Source
Graph Database Follow-up

I just published my series on Graph Databases a few hours ago, and have already had lots of hits. I guess people found the topic as interesting as I did! One reader, Jay Pipes, is one of the core developers of the Placement service I mentioned in that series, and probably the most heavily opinionated with regards to using MySQL. He is also a long-time friend. Jay asked some excellent questions at the end of the last post, and I didn’t feel that I could do them justice in the space of a WordPress reply box, so I created this post. Let’s get into it!

1) I note that you’ve combined allocations and inventory into a single object. How would we query for the individual consumers of resources?

The combination was for simplifying the illustration. As you can probably guess, a full Placement model would have Consumer objects that would have a [:CONSUMES] relation to the resource objects. So to illustrate this, I added another script to the GitHub repo: create_consumer.py. Since  relations can have properties too, we’d create an ‘amount’ property that would specify how much of a resource is being consumed by this particular consumption. The query would look something like this:

MATCH (disk:DISK_GB)<-[alloc:CONSUMES]-(con:Consumer)
WITH disk, disk.total - SUM(alloc.amount) AS avail
WHERE avail > 2000
RETURN disk, avail

This would return the disks whose total amount minus the sum of all the consumed amounts, is greater than 2000.

2) How many resources of each type are being consumed by a project or user or consumer? (i.e. usages, aggregated by a grouping mechanism – the thing that SQL does pretty well)

In this respect, it wouldn’t be all that different. Cypher does aggregates, too. Using the data generated by the create_consumer.py script, I can run the following query:

MATCH (con:Consumer)-[alloc:CONSUMES]->(r)
WHERE con.pk = 1
RETURN labels(r)[0] AS resource_class, sum(alloc.amount) AS usage

This query will return:

╒════════════════╤═══════════════════╕
│"resource_class"   │"usage"                │
╞════════════════╪═══════════════════╡
│"MEMORY_MB"        │1024                   │
├────────────────┼───────────────────┤
│"DISK_GB"          │500                    │
├────────────────┼───────────────────┤
│"VCPU"             │2                      │
└────────────────┴───────────────────┘

So as you can see, not a whole lot different than with SQL.

Data provided

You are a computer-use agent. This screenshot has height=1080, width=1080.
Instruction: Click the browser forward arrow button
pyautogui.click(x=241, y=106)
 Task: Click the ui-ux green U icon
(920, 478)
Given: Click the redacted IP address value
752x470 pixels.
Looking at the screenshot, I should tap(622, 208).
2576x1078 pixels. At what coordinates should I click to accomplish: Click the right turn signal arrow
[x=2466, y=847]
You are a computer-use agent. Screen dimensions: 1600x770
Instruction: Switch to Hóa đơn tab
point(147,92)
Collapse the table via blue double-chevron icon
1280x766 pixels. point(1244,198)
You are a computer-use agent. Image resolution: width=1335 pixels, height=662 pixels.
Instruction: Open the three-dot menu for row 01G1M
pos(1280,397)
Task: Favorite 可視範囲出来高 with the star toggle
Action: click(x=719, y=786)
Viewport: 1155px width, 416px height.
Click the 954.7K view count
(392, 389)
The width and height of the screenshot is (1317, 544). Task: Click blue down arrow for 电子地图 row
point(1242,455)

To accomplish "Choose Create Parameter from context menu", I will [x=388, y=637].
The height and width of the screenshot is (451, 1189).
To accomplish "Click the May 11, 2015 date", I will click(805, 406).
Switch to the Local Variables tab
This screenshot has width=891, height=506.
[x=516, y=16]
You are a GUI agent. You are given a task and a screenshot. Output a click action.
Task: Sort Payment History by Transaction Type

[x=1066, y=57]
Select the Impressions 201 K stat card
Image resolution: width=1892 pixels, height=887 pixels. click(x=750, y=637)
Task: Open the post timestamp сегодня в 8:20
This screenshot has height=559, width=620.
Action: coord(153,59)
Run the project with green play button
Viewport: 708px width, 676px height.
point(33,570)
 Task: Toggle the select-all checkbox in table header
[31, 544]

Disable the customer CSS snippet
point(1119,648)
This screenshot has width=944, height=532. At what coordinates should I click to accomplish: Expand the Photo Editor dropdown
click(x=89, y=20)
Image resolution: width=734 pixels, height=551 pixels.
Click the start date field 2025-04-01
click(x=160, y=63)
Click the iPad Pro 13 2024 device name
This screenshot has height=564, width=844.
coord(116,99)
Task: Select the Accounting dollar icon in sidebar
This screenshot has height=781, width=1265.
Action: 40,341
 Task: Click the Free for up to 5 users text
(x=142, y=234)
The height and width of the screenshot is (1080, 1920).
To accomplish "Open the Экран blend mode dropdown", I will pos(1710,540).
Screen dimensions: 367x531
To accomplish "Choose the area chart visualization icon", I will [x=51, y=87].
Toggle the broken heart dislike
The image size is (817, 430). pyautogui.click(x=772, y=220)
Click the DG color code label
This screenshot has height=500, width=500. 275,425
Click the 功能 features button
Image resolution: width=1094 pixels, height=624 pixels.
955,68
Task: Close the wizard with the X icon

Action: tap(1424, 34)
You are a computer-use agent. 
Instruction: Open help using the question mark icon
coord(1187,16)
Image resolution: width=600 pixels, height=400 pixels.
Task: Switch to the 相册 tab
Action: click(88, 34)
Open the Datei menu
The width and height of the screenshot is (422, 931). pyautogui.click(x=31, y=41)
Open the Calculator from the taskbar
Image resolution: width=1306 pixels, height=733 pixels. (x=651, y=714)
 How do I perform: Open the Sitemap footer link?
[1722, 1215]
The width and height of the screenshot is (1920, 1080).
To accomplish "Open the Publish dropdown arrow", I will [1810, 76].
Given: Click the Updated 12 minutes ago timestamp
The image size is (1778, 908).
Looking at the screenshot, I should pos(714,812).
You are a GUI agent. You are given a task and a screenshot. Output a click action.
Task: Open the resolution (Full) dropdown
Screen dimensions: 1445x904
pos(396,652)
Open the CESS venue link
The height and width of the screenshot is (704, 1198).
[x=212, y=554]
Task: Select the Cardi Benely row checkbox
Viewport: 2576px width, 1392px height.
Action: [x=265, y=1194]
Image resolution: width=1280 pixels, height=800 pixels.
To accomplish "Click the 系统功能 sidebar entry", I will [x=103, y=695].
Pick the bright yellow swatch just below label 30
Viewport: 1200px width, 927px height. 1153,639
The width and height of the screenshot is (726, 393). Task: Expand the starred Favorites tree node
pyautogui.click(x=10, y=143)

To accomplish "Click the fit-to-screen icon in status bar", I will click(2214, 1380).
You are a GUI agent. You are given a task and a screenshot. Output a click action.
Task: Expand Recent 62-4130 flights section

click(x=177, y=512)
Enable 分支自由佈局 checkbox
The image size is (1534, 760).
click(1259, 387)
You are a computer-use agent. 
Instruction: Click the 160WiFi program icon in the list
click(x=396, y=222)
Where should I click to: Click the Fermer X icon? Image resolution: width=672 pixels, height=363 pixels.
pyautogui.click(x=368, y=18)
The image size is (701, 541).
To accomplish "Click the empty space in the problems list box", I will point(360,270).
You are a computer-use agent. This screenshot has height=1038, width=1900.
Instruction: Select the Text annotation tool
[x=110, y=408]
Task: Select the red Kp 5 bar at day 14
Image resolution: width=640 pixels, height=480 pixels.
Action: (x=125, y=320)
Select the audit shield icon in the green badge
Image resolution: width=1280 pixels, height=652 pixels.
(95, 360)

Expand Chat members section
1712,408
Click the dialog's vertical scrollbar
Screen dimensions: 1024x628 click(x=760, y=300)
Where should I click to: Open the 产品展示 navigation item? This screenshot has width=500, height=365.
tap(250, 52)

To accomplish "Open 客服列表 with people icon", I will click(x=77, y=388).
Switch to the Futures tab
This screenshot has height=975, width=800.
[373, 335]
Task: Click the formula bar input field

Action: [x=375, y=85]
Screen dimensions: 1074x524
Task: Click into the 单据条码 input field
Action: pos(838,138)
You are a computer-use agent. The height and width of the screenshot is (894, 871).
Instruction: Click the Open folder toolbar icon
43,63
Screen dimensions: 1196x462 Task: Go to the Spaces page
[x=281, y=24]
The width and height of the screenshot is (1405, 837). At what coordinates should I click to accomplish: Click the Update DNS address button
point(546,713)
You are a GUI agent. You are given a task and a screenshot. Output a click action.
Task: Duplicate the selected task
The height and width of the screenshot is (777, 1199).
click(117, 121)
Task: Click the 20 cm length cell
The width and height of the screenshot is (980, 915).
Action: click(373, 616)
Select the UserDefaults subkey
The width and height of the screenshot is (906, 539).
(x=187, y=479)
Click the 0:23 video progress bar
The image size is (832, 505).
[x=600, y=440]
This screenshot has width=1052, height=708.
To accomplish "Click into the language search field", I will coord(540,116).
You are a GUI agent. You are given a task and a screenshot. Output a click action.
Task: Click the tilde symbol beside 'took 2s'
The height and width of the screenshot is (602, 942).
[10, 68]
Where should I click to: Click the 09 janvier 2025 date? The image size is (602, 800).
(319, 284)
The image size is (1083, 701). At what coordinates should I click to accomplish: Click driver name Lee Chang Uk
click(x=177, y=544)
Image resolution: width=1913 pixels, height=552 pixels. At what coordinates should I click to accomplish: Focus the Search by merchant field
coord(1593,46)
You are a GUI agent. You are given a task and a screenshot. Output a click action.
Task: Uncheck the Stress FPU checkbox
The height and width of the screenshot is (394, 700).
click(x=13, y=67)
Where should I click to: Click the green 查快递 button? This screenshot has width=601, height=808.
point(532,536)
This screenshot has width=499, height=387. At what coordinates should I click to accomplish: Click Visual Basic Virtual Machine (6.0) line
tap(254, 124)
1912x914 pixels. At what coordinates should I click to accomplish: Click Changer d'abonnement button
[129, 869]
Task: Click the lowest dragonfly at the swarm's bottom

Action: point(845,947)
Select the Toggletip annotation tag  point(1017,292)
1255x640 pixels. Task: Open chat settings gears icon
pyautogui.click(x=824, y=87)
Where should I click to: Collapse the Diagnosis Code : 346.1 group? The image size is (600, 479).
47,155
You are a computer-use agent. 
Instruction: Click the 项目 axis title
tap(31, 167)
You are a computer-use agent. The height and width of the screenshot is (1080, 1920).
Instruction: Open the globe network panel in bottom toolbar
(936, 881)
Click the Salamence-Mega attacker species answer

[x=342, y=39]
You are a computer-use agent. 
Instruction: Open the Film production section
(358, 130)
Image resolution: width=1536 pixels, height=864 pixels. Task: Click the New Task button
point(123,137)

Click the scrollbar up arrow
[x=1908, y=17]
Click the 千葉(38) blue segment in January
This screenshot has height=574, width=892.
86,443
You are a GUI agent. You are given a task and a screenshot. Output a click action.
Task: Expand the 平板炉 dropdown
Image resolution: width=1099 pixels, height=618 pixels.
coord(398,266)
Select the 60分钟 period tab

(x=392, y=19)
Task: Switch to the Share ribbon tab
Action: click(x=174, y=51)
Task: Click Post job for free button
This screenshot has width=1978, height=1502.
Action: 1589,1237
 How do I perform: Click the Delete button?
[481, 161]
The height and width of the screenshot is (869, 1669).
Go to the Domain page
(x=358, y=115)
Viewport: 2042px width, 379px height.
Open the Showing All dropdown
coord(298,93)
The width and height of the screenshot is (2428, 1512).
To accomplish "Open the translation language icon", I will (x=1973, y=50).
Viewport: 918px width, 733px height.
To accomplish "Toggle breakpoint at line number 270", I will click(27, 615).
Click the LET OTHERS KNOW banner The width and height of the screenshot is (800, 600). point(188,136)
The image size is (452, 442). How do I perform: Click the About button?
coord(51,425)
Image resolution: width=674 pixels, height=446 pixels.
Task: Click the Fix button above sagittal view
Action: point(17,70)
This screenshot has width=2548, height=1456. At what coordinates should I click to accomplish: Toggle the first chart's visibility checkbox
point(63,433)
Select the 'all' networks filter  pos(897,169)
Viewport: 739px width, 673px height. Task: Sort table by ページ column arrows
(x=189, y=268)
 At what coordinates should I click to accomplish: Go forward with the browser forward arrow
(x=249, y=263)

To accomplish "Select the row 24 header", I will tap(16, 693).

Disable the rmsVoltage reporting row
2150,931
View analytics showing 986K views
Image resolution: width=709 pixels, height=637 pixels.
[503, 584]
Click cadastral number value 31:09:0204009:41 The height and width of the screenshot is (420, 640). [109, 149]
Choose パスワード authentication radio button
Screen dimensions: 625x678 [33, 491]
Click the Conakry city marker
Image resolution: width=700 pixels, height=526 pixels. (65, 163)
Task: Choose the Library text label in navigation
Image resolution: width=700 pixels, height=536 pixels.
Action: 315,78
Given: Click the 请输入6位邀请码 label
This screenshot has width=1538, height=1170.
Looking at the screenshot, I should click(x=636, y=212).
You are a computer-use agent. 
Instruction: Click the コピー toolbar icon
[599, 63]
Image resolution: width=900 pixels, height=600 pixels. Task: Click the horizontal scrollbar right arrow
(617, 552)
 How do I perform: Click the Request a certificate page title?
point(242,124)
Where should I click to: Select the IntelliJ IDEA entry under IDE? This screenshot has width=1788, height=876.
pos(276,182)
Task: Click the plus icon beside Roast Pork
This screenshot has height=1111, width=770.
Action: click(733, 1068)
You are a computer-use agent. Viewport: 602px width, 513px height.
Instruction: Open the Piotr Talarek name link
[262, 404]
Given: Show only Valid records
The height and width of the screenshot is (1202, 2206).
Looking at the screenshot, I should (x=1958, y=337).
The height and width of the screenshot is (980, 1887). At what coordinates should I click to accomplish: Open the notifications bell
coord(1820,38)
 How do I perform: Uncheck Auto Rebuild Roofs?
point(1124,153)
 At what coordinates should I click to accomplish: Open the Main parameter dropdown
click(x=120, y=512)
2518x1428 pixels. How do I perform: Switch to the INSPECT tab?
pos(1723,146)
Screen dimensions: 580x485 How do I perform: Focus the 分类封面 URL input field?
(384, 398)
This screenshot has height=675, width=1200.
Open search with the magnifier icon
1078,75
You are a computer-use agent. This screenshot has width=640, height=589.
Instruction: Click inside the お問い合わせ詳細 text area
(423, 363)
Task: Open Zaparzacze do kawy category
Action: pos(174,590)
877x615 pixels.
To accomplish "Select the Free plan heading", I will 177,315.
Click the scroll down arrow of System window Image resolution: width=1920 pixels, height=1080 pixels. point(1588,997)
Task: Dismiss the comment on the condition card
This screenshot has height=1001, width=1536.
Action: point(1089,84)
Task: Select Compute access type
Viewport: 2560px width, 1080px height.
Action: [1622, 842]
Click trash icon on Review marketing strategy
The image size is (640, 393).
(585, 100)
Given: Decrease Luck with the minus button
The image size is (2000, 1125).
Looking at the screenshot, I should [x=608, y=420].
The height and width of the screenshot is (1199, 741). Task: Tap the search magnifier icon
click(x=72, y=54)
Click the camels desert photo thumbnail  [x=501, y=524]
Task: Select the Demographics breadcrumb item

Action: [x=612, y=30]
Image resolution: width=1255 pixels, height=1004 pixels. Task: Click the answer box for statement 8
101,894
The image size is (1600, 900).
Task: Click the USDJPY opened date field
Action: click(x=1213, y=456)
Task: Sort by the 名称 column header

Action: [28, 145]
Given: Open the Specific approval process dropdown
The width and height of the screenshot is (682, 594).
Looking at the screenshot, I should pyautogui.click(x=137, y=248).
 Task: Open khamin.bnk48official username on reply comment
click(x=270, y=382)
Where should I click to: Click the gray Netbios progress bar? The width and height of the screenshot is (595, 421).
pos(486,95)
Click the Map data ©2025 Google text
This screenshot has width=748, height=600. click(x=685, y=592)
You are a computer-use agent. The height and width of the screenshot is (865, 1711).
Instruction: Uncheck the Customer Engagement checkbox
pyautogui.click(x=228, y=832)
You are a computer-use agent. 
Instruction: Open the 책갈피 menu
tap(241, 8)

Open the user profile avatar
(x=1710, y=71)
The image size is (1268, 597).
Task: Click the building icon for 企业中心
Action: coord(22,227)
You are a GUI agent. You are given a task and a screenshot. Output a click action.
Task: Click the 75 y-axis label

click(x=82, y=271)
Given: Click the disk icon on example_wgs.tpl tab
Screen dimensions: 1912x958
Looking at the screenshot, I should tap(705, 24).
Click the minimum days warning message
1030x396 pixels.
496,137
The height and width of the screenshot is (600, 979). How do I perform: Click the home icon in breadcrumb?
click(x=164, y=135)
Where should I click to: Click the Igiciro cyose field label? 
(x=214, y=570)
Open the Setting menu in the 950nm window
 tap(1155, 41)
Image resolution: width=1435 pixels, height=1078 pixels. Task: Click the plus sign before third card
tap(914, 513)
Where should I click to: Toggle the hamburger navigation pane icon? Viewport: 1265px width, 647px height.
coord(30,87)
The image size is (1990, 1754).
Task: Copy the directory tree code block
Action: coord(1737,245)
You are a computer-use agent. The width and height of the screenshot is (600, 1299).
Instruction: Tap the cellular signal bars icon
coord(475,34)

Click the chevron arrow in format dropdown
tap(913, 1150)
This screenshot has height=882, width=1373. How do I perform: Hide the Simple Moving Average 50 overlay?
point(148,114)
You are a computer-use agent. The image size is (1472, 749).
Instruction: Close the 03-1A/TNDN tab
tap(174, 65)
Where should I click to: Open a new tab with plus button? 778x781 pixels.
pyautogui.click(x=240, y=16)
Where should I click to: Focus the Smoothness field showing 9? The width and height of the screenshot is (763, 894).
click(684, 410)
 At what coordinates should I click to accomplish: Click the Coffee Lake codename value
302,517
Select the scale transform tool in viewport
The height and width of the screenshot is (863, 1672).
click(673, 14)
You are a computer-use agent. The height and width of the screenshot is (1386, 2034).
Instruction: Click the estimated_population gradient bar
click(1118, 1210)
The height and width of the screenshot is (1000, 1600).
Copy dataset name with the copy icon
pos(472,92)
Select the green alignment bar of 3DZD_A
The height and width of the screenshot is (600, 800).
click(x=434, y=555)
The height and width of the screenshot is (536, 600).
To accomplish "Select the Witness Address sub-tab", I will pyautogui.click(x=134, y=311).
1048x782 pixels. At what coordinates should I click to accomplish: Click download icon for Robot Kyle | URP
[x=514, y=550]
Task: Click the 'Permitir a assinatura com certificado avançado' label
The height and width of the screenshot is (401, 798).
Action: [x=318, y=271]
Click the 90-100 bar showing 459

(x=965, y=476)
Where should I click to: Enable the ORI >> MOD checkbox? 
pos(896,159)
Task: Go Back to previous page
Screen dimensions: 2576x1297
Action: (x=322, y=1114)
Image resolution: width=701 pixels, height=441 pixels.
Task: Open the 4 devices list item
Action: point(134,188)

Your objective
Please quote the graph database follow-up word for word, everything from "1) I note that" down to "greater than 2000.".

Answer
1) I note that you’ve combined allocations and inventory into a single object. How would we query for the individual consumers of resources?

The combination was for simplifying the illustration. As you can probably guess, a full Placement model would have Consumer objects that would have a [:CONSUMES] relation to the resource objects. So to illustrate this, I added another script to the GitHub repo: create_consumer.py. Since  relations can have properties too, we’d create an ‘amount’ property that would specify how much of a resource is being consumed by this particular consumption. The query would look something like this:

MATCH (disk:DISK_GB)<-[alloc:CONSUMES]-(con:Consumer)
WITH disk, disk.total - SUM(alloc.amount) AS avail
WHERE avail > 2000
RETURN disk, avail

This would return the disks whose total amount minus the sum of all the consumed amounts, is greater than 2000.